Preoccupation/anticipation undermines attempts to abstain.  “At this point, chronic alcohol or other drug use becomes an integral, exogenous input for maintaining equilibrium in the brain’s mood and stress regulation systems… (and) epidemiological data and the opponent process model both support the concept that this motive is a primary link between the neurobiological and subjective manifestations of negative affect and drinking behavior” (Anker & Kushner, 2019   p. 21).    

Substrates: Neurobiologically, “the amygdaloid brain circuitry…has been shown to serve as a neuroanatomical substrate for negative reinforcement mechanisms associated with development of alcoholism” (Sakharkar, Zhang, Tang, et. al., 2014, p. 2008).  “Alcohol increases GABAergic synaptic transmission by increasing presynaptic GABA release from vesicles, especially in the central amygdala” (Wang, Zhu, Ni et. al., 2022, p. 3), and “human imaging and animal research show abnormal central amygdala function in individuals with alcohol or anxiety disorders” (Anker & Kushner, 2019, pp. 22-23).  In one study with rats, “following withdrawal from a single large alcohol dose, there was increased release of Corticotropin-releasing hormone (CRH) within the central amygdala” (Helig & Egli et. al., 2010, p. 175), they voluntarily chose an ethanol solution over plain water.  A dysfunctional hypothalamic-pituitary-adrenal (HPA) axis, the endocrine stress response, occurs with chronic alcohol use, and the amygdala activates the HPA in this process.  “Cortisol (the predominant glucocorticoid in humans) links anxiety and alcohol use; for example, elevated plasma cortisol and blunted stress-induced cortisol response were associated with higher anxiety in individuals with alcohol use disorder” (Somkuwar & Vendruscolo, 2017, p. 17).  This stress hormone, increased with alcohol consumption, activates the HPA axis, modulates neuronal function, and this dysregulation can underlie anxiety and perpetuating alcohol use.  In clinical/experimental studies heightened anxiety in alcohol withdrawal led to neuroadaptive changes which caused an experience of exaggerative sensitivity to stress and self-medicative behavior (Helig & Egli et. al., 2010).

“Pro-inflammatory cytokines can impact the brain through vagal and humoral routes” (Santoft, Hedman-Lagerlöf, Salomonsson et. al., 2020, p.1), and one study “showed that alcohol withdrawal after chronic consumption significantly increased the expression of pro-inflammatory cytokines” (Villas, Gustavo, Marina, 2022, p. 32).  “Several lines of research have suggested that dysregulation of the immune system, particularly the pro-inflammatory cytokines, play a vital role in the pathogenesis of these disorders” (Kang & Bae, 2020, p.1).  Sustained levels of cytokines, and resultant anxiety symptoms occur for weeks into abstinence, and “there is evidence that ethanol withdrawal after acute intermittent or chronic exposure may prolong or even exacerbate the proinflammatory response” (Cruz, et. al., 2017, p.108).  “While the sources of this phenomenon are not completely clear, we know that environmental factors are culpable, and that when macrophages are exposed to alcohol or its metabolites, such as acetaldehyde, they produce inflammatory cytokines and reactive oxygen species (ROS), which are primary contributors to the pathogenesis of alcohol-induced diseases” (Kang & Bae, 2020, p.1).   Ergo, alcoholism, as a primary, chronic, and relapsing disease, must be treated with multifaceted modalities. 

Treatment/research:  As AUD and anxiety disorders are complex and multifaceted, and data show that persons with these comorbidities have poor treatment responses (Anker & Kushner, 2019), it is imperative that “effective treatment attends to multiple needs of the individual” (United States Public Health Service.

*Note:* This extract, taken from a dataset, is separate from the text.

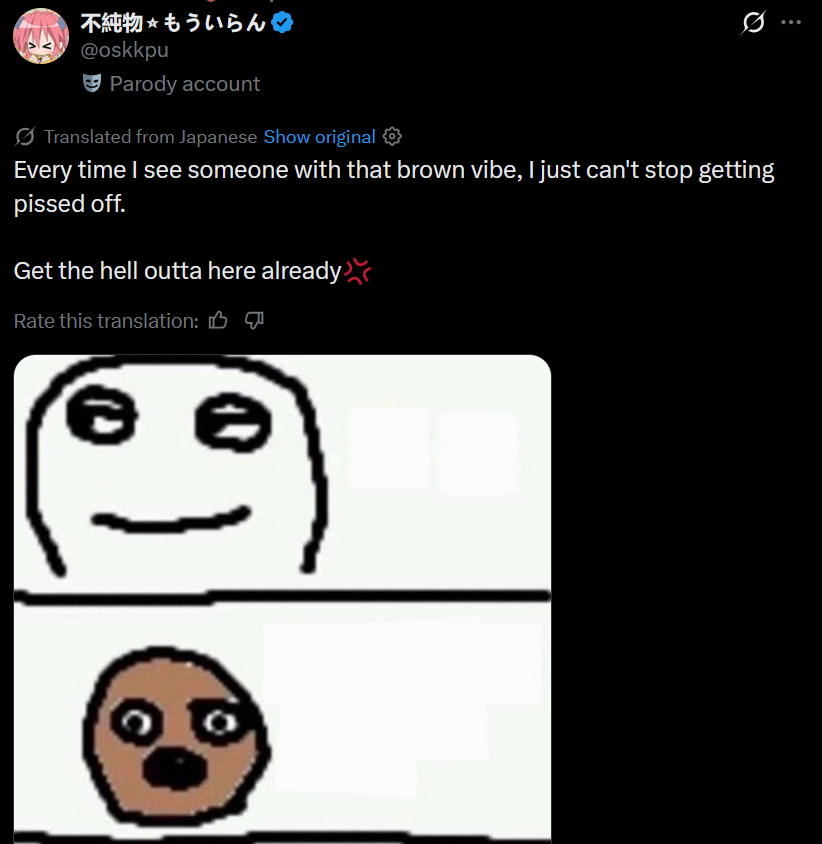Open the @oskkpu handle profile

click(x=124, y=50)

Office of the Surgeon General, 2016, Ch. 4, p. 14) through proper screening, assessment, and diagnosis.  A trial with astaxanthin (naturally in marine life), inhibited oxidative stress and inflammation caused by alcohol consumption, and “repressed ethanol induced expression of proinflammatory genes and ROS accumulation” (Kang & Bae et. al., 2022, pp.1-2).  Botanical treatments can provide the relaxation effects of alcohol “by using molecules that specifically target the GABA system and so are free from the other neurotransmitter interactions” (Nutt & Tyacke, 2022, p. 3).  Historically, herbal drinks to create alcohol like relaxing effects, and specific plants/herbs have this GABAergic effect by helping transport of small molecules (e.g., borneol) across the blood brain barrier (BBB) to potentiate the anxiety reducing GABA neurotransmitter.  Sentia-Red, a mix of “blackberry juice, aronia, magnolia, linden, passionflower, liquorice, ashwagandha, hawthorn, damiana, rose, tulsi, hibiscus, and spice/pepper extracts” (Nut, 2022, pp. 6-7), has shown helpful in increasing GABA effects with no negative effects as with alcohol.

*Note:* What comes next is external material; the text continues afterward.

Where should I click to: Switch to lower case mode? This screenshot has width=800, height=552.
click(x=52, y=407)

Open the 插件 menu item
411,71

Naltrexone (opioid receptor antagonist), acamprosate (glutamate system regulator), and disulfiram (adverse alcohol/acetaldehyde metabolism) are the conventional, non-addictive FDA treatments used in Medically Assisted Treatment (MAT). “Research studies on the efficacy of medications to treat alcohol use disorders have demonstrated that most patients show benefit, although individual response can be difficult to predict” (United States Public Health Service Ch.4, pp 24-25).  Other promising drugs, such as paroxetine (SSRI) and prazosin (Alpha Blocker), have shown to be efficacious in the treatment of co-occurring anxiety and AUD.  “Metanalysis of 15 randomized controlled trials, in which medication or cognitive behavioral therapy for co-occurring anxiety or depressive disorder was added to standard treatment for AUD, showed results similar to the paroxetine study” (Anker & Kushner, 2019, p. 19).  One PTSD trial “found clinical benefit from prazosin, an alpha1 antagonist, in participants with an alcohol dependence diagnosis” (Anker & Kushner, 2019, p. 21).  In a research trial with rat models, “administration of the PAC1R antagonist PACAP decreased excessive alcohol drinking, motivation to drink, and cue-maintained alcohol seeking” (Ferragud et. al., 2021, p. 518).  This neuropeptide can regulate alcohol consumption.  Other rat studies have shown the efficacy of trichostatin (TSA) to inhibit “histone deacetylases (HDAC which are enzymes that remove acetylaldehyde) was able to attenuate both anxiety-like and alcohol-drinking behaviours… (suggesting) that inhibition of HDAC2 may serve as a potential therapeutic target for developing the future treatment of anxiety and alcoholism” (Sakharkar, Zhang, Tang, et. al., 2018, pp. 1207 and 1217).  While pharmacological interventions are efficacious, psychosocial treatments focus on the individual’s motive for using alcohol to cope with anxiety.  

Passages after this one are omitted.